The plaintiff has not alleged the existence of any other persons interested who would be injuriously affected by a failure to receive notice, or who have been deprived of notice. In a proceeding where the party contesting has himself been duly notified, and has waived his opportunity to present such objection in the timely manner afforded by statute, the court, in the absence of any allegation or showing that there are other persons who should have been notified, or who such persons were, or what their interests were, or that they or their interests are such that if the proceedings were void as to them, the invalidity would destroy the entire creation of the district, is not required to presume the existence of such interested parties who might be affected thereby, who should have been notified, and upon any such presumption declare the notice insufficient as to persons who or interests which perhaps do not exist at all, or that such failure to give notice to any such presumed person, is such a failure of notice as would render the proceedings void and destroy the entire creation of the district. ( Turpin v. Lemon, 187 U.S. 51, 23 Sup. Ct. 20, 47 L. ed. 70.)
Counsel further contends that the service of summons on the proposed change of plans was insufficient. C. S., sec. 4534, provides that —
"Upon the filing of said petition the court shall cause a summons to be served, setting forth the prayer of said petition under the seal of the said court, which summons shall be served in the same manner as the service of summons in the case of the original petition, upon all the landowners or other persons having any lien or interest therein appearing of record in said district."

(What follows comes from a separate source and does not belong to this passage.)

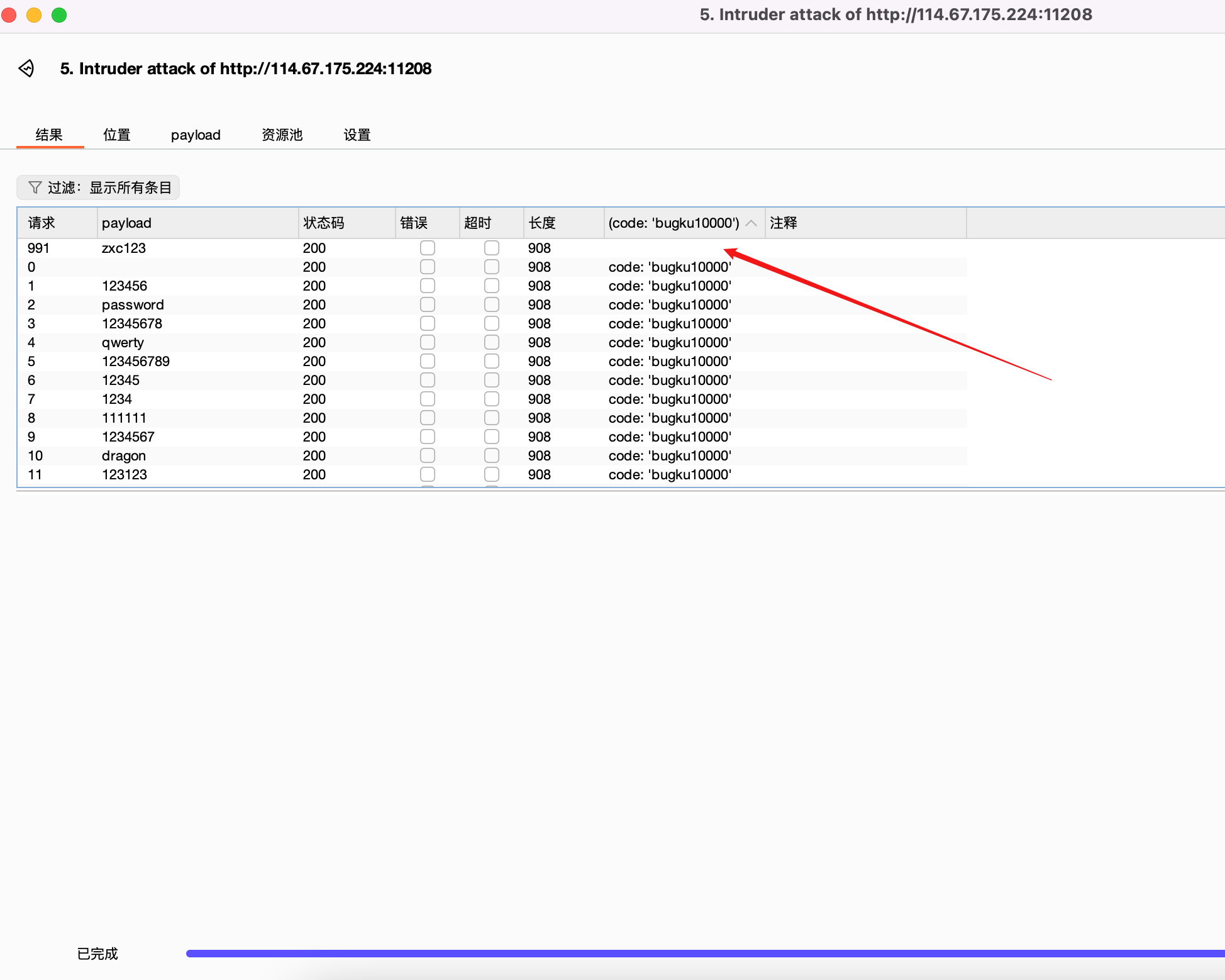
Task: Toggle timeout checkbox for password row
Action: tap(492, 304)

Counsel contends that no "summons" was required "in the case of the original petition," and that either a summons must be served as in civil actions, under C. S., sec. 6676, or that the provision is so indefinite and uncertain as to be incapable of judicial interpretation, and therefore no provision has been made for giving notice of a change of plan. It is true the reference is to service "as the service of summons in the case of the original petition," and that in the case of the original petition a summons is not served, but "a notice of the time and place," together with the "petition," is required to be "published for at least three successive weeks." This requirement has reference only to the method of service, and the summons herein was issued in the form of a summons and was published and thus "served in the same manner as the service" in the case of the original petition.
The judgment is affirmed. Costs to respondents.
Wm. E. Lee, C.J., and Budge, Givens and T. Bailey Lee, JJ., concur.